Here, the dishonest are the SSD manufacturers of the last decade, and they are feeling so comfortable as to introduce QLC into the market.

> It's not a serious problem in practice.

It's as serious as in to read data consume the disk, and the faster its read the faster it's consumed [0]. You should have noticed that SSD disks no longer come with a 10-year warranty.

    "under low throughput read-only workloads, SSD-A/-B/-C/-D/-E/-F extensively rewrite the potentially-disturbed data in the background, to mitigate the read (disturbance) induced latency problem and sustain a good read performance. Such rewrites significantly consume the already-reduced SSD lifetime. "
Under low throughput read-only workloads.

It is a paper from 2021, what means sci-hub can be used to read it.

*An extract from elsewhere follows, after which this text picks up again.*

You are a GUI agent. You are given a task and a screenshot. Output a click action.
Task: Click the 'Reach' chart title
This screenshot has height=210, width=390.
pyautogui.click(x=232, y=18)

[0] https://dl.acm.org/doi/10.1145/3445814.3446733


> It's as serious as in to read data consume the disk, and the faster its read the faster is consumed

Numbers, please. Quantify that or GTFO. You keep quoting stuff that implies SSDs are horrifically unreliable and burning through their write endurance alarmingly fast. But the reality is that even consumer PCs with cheap SSDs are not experiencing an epidemic of premature SSD failures.

EDIT:

> You should have noticed that SSD disks no longer come with a 10-year warranty.

10-year warranties were never common for SSDs. There was a brief span of time where the flagship consumer SSDs from Samsung and SanDisk had 10-year warranties because they were trying to one-up each other and couldn't improve performance any further because they had saturated what SATA was capable of. The fact that those 10-year warranties existed for a while and then went away says nothing about trends in the true reliability of the storage. SSD warranties and write endurance ratings are dictated primarily by marketing requirements.


In a 2min search,

https://www.reddit.com/r/DataHoarder/comments/150orlb/enterp...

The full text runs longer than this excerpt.